Universal Standard Book Code

The increased use of computers in handling bibliographic data and the accumulation of large numbers of items, running into millions, will mean less and less involvement of the human element in the various processes such as manual key allocation and quality control. This trend has now become established at least within computer professionals and is now accepted as an axiom that the more we eliminate the human involvement from the internal technical retrieval mechanisms of an information system the more successful and free from errors the system will be. Our interest here is the automatic control of large collections of database records with particular emphasis on unique identification and quality control.

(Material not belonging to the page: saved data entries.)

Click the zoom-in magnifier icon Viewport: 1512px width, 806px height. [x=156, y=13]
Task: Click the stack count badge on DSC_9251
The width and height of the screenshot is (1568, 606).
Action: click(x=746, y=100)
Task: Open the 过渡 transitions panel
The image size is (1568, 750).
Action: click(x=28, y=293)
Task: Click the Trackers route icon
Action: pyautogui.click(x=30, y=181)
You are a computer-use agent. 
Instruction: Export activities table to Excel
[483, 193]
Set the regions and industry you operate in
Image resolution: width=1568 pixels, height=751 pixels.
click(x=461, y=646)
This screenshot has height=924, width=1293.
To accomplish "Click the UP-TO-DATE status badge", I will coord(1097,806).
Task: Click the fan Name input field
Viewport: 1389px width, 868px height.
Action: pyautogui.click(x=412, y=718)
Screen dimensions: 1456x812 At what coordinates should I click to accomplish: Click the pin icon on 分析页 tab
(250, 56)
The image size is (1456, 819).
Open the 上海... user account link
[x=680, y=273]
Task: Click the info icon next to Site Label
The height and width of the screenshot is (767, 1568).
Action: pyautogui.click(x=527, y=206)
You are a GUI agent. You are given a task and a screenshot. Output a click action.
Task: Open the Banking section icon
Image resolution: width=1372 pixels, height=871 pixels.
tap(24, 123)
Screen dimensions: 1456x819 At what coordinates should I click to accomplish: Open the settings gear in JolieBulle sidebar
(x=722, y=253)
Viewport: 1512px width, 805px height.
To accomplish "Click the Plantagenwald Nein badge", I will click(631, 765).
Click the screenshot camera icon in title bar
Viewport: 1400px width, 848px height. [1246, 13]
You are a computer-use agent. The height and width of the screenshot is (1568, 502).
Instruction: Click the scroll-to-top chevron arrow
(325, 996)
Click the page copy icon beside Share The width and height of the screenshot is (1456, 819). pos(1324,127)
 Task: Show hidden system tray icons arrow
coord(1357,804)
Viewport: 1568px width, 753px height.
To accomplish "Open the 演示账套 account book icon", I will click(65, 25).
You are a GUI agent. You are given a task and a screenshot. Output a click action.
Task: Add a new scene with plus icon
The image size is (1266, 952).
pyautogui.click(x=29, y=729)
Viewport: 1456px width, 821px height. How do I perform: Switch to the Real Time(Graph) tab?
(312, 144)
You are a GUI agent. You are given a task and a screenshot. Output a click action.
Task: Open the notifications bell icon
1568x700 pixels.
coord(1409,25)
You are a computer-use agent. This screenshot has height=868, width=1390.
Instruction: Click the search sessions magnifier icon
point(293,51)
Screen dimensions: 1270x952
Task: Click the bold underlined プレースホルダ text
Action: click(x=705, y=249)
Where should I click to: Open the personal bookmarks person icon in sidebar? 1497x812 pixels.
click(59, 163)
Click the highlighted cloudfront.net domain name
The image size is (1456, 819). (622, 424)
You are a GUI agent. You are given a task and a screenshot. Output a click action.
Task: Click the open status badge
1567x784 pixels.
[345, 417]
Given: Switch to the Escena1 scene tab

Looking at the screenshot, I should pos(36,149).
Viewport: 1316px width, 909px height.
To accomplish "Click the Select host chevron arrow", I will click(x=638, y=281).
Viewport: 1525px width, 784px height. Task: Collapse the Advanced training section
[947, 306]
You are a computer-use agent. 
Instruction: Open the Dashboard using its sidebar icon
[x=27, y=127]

Today, the identification and control of bibliographic items is primarily based on an arbitrarily allocated key which accompanies the corresponding record throughout its processing history. Typical keys are the ISBN (International Standard Book Number) and the ISSN (International Standard Serials Number). The USBC (Universal Standard Book Number) is generated automatically from pertinent bibliographic data elements, independent of centralised bodies such as the SBN (Standard Book Number) agency.

USBC Criteria

The USBC is an alphanumeric code which is produced by means of an algorithm which does not require any a priori information about the bibliographic item. The universality of the code implies that it is possible to regenerate this at any time and at any part of the world by means of an algorithm which conforms to the following criteria:

# Unique items receive unique codes.
# The algorithm is independent of source input.
# The code is as short as possible.
# The algorithm is easy to implement.
# The code is regenerable so that the same code is derived for the same item at different times.
# The code can be fixed or variable in length, depending on the operational requirements for record identification.
# It is possible to verify the code manually.

Theoretical Basis

The theoretical basis for the derivation of the code is sound since it is based on the well established information theory. More specifically, a principle of information science states that the entropy of a set of symbols is maximised when the probability of occurrence of each becomes the same. The USBC algorithm utilises this principle to construct codes (keys) from pertinent fields in order to locate and retrieve unique records as well as clusters of records with lexically homogeneous information. The codes derived offer a very high discriminating strength of over 98% with the use of only 7 bytes per code, where each byte is selected from the least frequent characters found in pertinent bibliographic fields.

Research Information

The original research was carried out by Professor [http://www.aueb.gr/Users/yannakoudakis/english/index.htm E. J. Yannakoudakis] at the Postgraduate School of Computer Science, University of Bradford, W. Yorkshire, England, between 1975–1978. The project has received funding from the British Library, the Ministry of Education, the European Union and several other organisations.